---------- MATERIALS PROVIDED
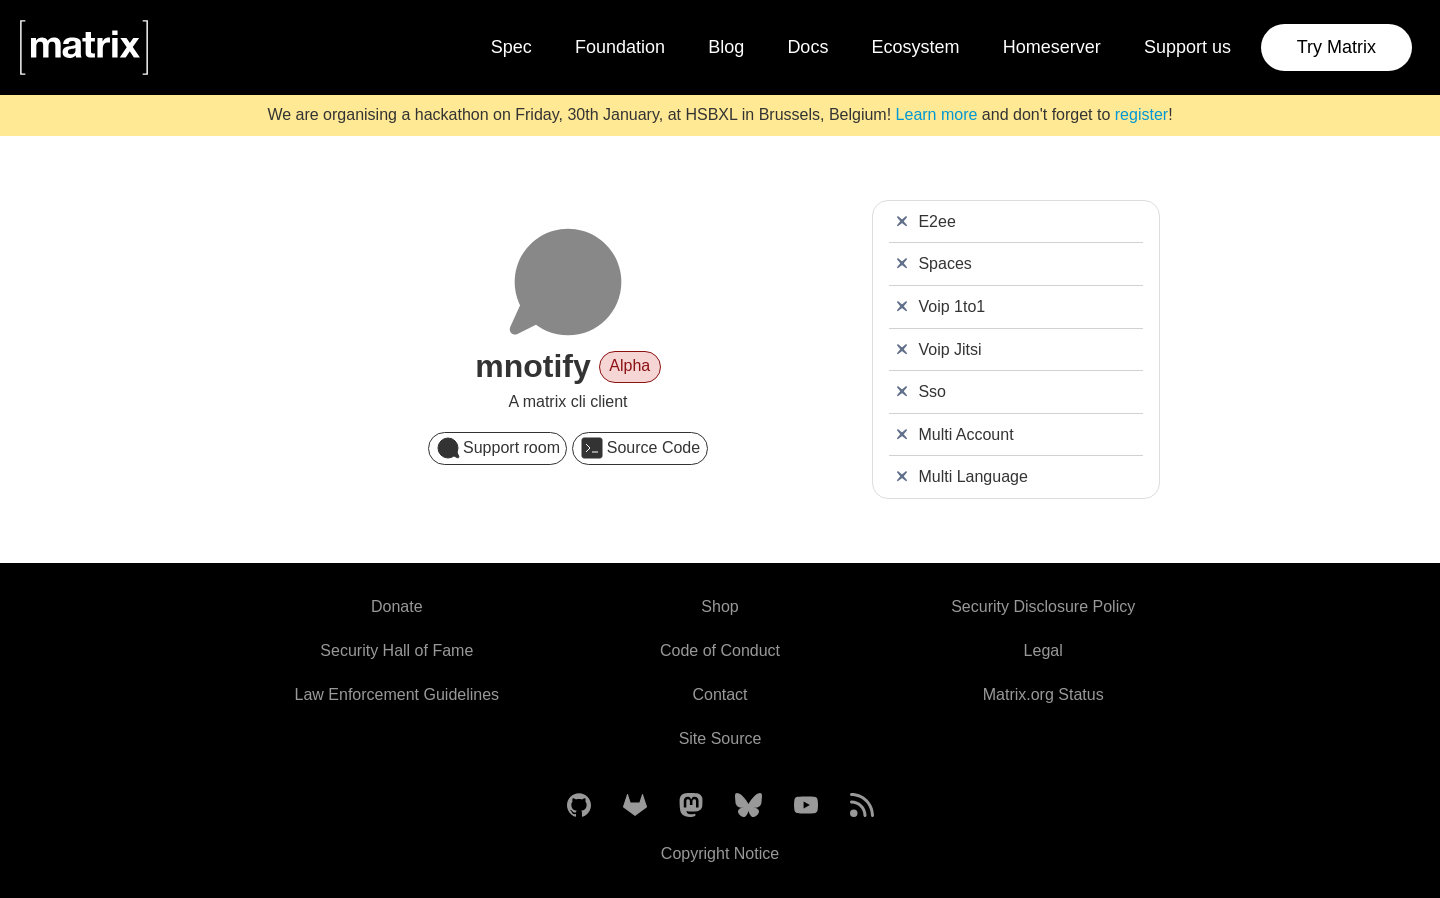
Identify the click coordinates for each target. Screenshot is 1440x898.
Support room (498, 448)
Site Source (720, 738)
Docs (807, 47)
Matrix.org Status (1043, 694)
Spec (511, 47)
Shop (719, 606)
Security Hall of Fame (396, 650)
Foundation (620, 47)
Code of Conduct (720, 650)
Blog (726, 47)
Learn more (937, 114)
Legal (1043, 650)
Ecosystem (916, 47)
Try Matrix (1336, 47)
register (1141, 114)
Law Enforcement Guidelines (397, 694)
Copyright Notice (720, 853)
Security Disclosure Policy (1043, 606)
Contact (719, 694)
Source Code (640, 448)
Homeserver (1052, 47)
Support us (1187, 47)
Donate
--------------------
---------- MATERIALS PROVIDED
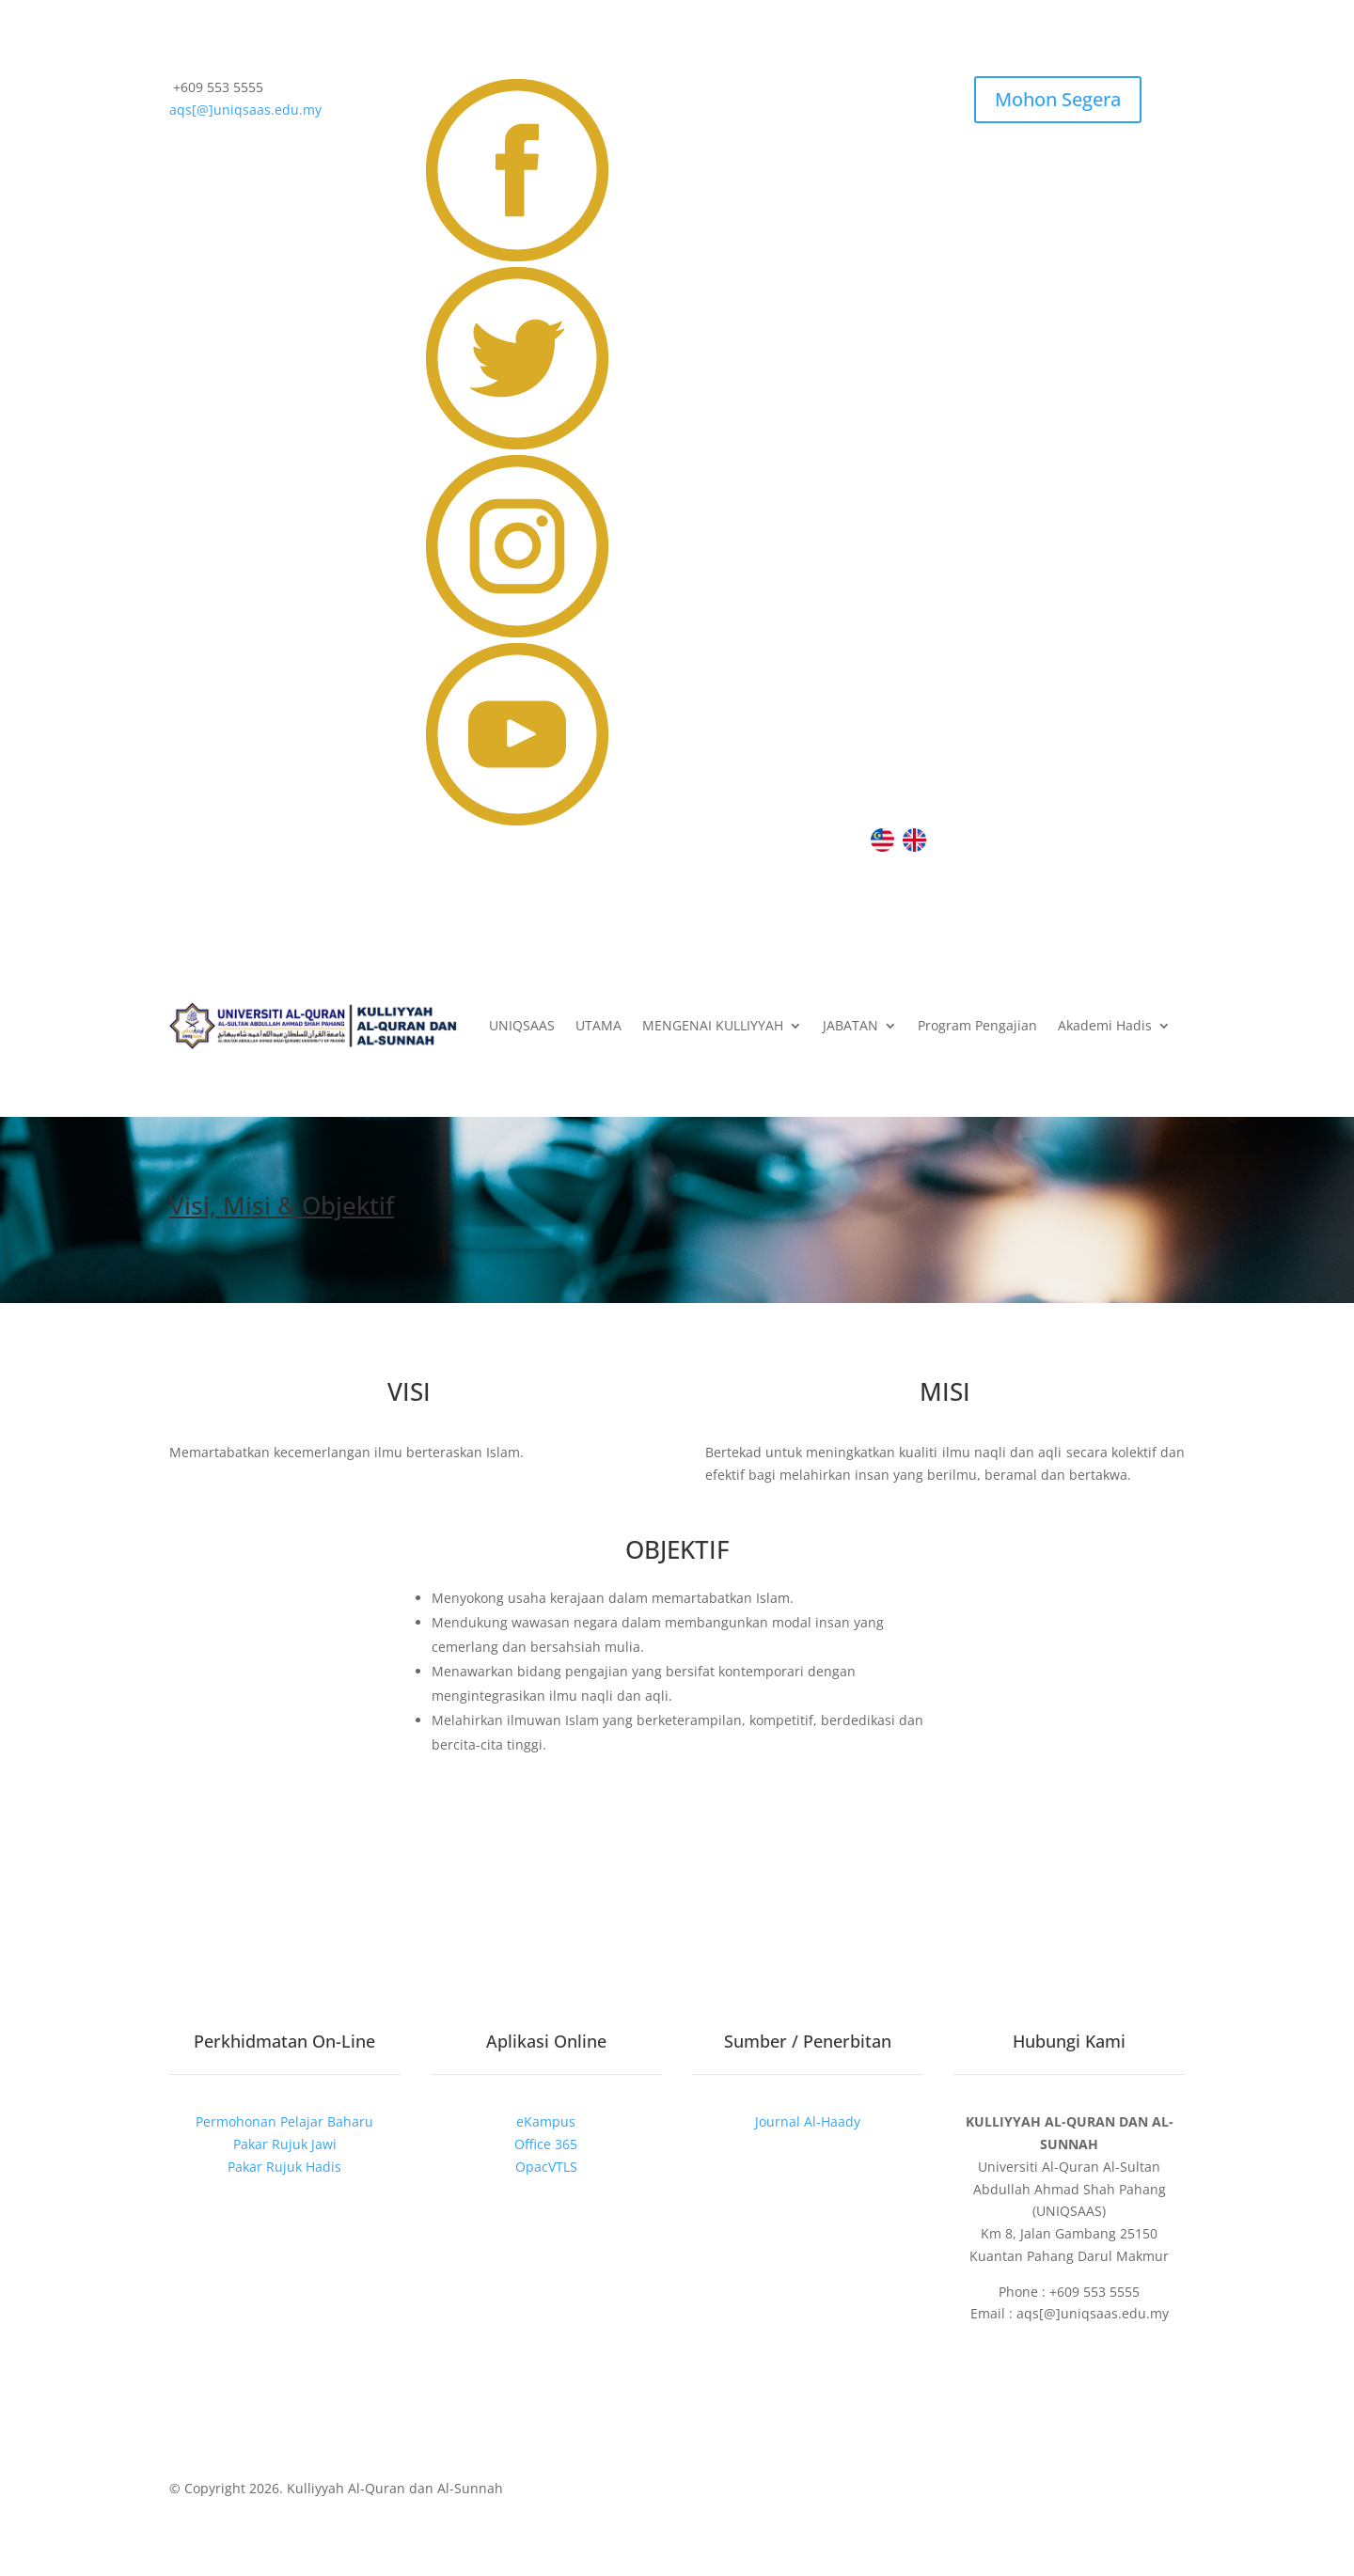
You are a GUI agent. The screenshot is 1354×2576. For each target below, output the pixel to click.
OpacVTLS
--------------------
• **OBJECTIVE**: Which rows contain the string "target"? Pick out each one and copy it in full.

• **TASK RESULT**:
Identify the click coordinates for each target. Screenshot is 1440x898.
You are a GUI agent. The screenshot is 1354×2576. For each target below, output the pixel to click.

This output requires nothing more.